When I graduated from Northwestern University’s Medill School with a piping hot newspaper degree (sweet!) in 1981, I had already heard the rumblings about the death of American newspapers for some time.  You see, papers had already been dying for well over a century – at the turn of the 20th century, there were nine major dailies in Chicago. At the turn of this one, only two.

I found myself in business news completely by accident, or more accurately, necessity. The nation was digging itself out of recession in ’81, and after a summer internship at the Sun-Times, the only full-time gig I could snare was a rewrite position in the paper’s business section, then at a whopping 15 staffers (of course, back then, the well-heeled Tribune had more than 30 writers and editors on the business section payroll and they had the gall to gripe about how thinly staffed they were compared to the New York Times).

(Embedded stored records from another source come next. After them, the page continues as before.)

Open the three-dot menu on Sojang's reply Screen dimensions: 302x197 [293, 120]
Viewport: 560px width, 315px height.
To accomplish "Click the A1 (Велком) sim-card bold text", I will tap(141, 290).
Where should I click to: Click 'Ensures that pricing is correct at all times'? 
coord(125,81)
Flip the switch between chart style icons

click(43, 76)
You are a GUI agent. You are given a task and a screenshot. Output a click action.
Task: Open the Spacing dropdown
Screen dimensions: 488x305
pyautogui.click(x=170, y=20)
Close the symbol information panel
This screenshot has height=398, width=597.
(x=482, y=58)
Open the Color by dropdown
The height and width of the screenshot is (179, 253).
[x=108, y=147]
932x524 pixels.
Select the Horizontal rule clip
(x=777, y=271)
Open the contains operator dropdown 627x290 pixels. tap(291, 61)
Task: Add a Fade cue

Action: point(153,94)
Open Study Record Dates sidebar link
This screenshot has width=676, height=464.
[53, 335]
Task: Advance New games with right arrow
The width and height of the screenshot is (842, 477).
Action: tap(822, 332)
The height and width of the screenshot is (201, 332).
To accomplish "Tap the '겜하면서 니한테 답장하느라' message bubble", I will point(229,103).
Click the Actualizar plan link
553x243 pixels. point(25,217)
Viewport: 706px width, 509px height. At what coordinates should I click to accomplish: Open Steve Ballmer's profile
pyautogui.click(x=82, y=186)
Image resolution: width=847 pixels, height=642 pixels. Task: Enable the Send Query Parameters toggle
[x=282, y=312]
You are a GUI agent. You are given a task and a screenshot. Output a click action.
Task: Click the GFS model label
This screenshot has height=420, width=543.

I thought of the business section as a waystation when I got there, because, come on, in the aftermath of Woodward & Bernstein, who would actually want to spend a life in journalism writing about business?  I despised numbers (still do).  I hated rewrite and the boss I was working for at the time. I hated that most people at the paper looked at us as a bunch of goldbricks who got weekends off. (Well, that was pretty cool.)

But when I finally got a beat, I learned to love business writing because when it’s done right, it’s the best storytelling out there. Why do people take on extraordinary risk to start companies? What happens to them when they fail? What happens – or doesn’t happen – when they cheat? How does it feel to be thrown out of a lifetime career because you worked for the bastard who screwed up, got screwed or cheated?

And you’re probably asking, why is she going on about this while she’s spent the last 10 years working in her attic? Here’s the reason. I quit newspapers because I got to do what I loved less and less because newspapers cared less and less about it.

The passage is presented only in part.